El amplio conjunto de gentes con quienes nos hemos cruzado en nuestras vidas incluye seres de buenos a malos, de cobardes a valientes, de ridículos a trascendentes o cualquier par de opuestos que ustedes prefieran; en realidad la mayor parte de las personas están distantes de los extremos, y a un mismo tiempo comparten un poco o un mucho de ambos polos; nadie es químicamente puro. Muchos nos son simplemente indiferentes pero algunos de ellos nos hicieron, para bien o para mal, un aporte tan significativo en la construcción de lo que somos, que los hace inolvidables. Esto no quiere decir que los tengamos presentes, ni que los amemos o malqueramos todo el tiempo; ellos ocupan agazapados un lugarcito escondido en nuestra memoria, prestos a saltar para recordarnos su existencia. Tampoco quiere decir que siempre seamos conscientes de su contribución y mucho menos que ellos, en general, hubieran querido hacer una. El agregado de las circunstancias individuales junto con los personajes inolvidables de todos los miembros de nuestra comunidad helvetiana, configuran nuestra circunstancia colectiva. Entonces, nosotros somos nosotros y nuestra circunstancia colectiva y si no la salvamos a ella no nos salvamos nosotros. (Que Ortega y Gasset me perdone).

 

CARLOS BOSHELL SAMPER, uno de mis personajes inolvidables. 
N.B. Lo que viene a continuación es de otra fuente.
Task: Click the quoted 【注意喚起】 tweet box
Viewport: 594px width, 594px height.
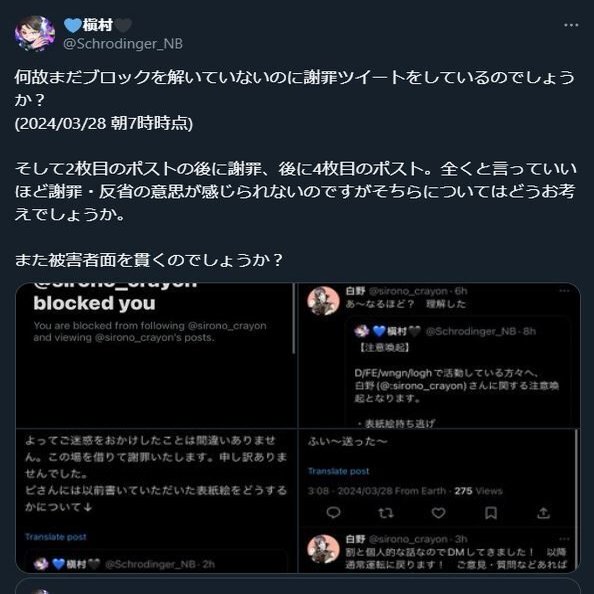Action: click(457, 373)
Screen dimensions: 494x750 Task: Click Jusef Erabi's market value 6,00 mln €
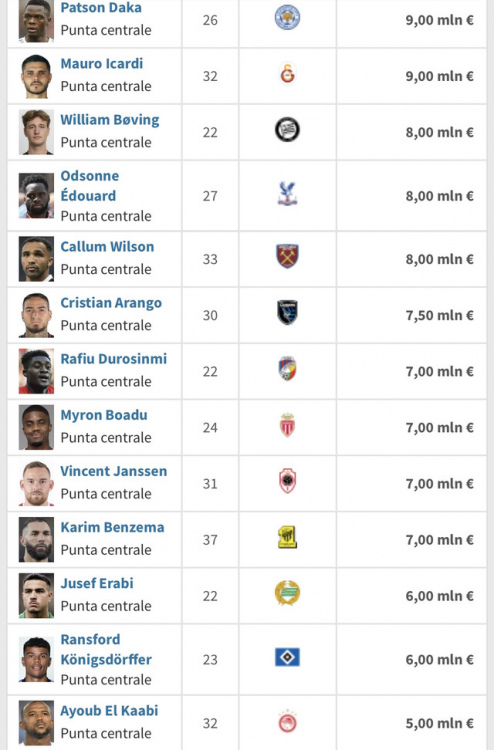(x=439, y=596)
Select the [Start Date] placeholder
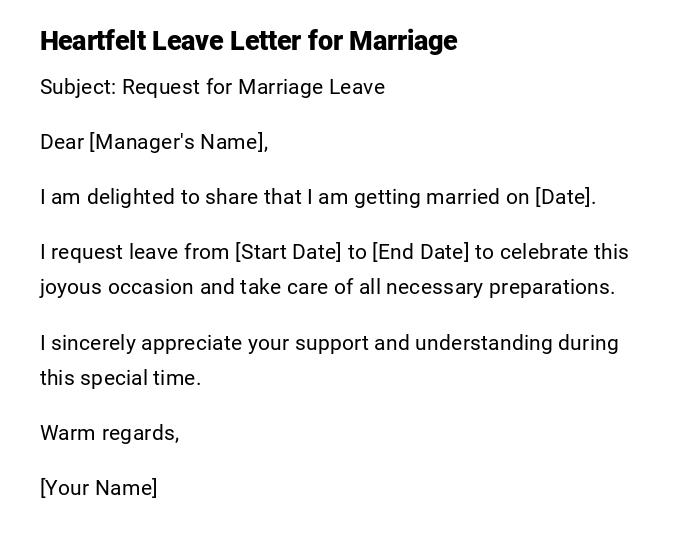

Llegué al Helvetia a segundo de primaria con casi ocho años. Mis compañeros se conocían entre si desde los cinco, habían desarrollado sus apegos, sus primeras rivalidades y sobre todo ya habían avanzado mucho en el aprendizaje del francés de manera natural -por imitación-, en tanto que yo estaba condenado a seguir el método gramatical de aprendizaje de idiomas para adultos. Era el candidato perfecto para ser víctima de bullying escolar: recién llegado, sin amigos y perfectamente mudo en francés y en todo lo que se enseñaba en esa lengua: aritmética, ciencias, historia y yo ya no recuerdo que más. La “bola”, condenado desde el primer día y por siempre a sobrevivir en la casta inferior de las “bolas” que hablaban mal el francés. Y no es que fuera un curso de truhanes, eran unos simples niños traviesos que hicieron de mi vida un pequeño infierno. No sufrí de maltrato físico pues alguien me recomendó encontrar la protección de un grande (alguno de bachillerato). No sé cómo apareció en escena Carlos, unos cinco o seis años mayor que yo, quien me dio su apoyo y contribuyó a prevenir el acoso con un conjuro sencillo: “deje saber que es mi primo”. Eso fue todo lo que hizo. Y de ahí en adelante cuando nos cruzábamos por los corredores nos saludábamos: “Hola primo”. 

Un cierto día, en medio de una consulta médica, sonó el teléfono de mi doctora y ella explicó a quien llamaba que ese no era el teléfono de Carlos Boshell. Resultó que a quien buscaban en la llamada era a un hijo de “mi primo” Boshell, también llamado Carlos.

Inmediatamente saltaron como impulsados por un resorte unos recuerdos agazapados por décadas y creí oír otra vez su saludo amable: “Hola primo”. 

Carlos Boshell Samper, solamente con unos saludos “familiares” a la usanza bogotana, ayudó a cambiar para siempre la vida de un niño. 

El recuerdo que conservo hoy de él es abstracto; durante más de medio siglo no me acordé de su existencia. A su nombre ni siquiera lo acompaña un rostro, no creo habérmelo cruzado nunca después de salido del colegio, no sé qué fue de él, y supongo que ni sabe quién soy yo ni debe tener memoria de sus saludos. Sin embargo, es uno de mis personajes inolvidables.

Anímense a recordar, este espacio está para recibir a sus personajes inolvidables.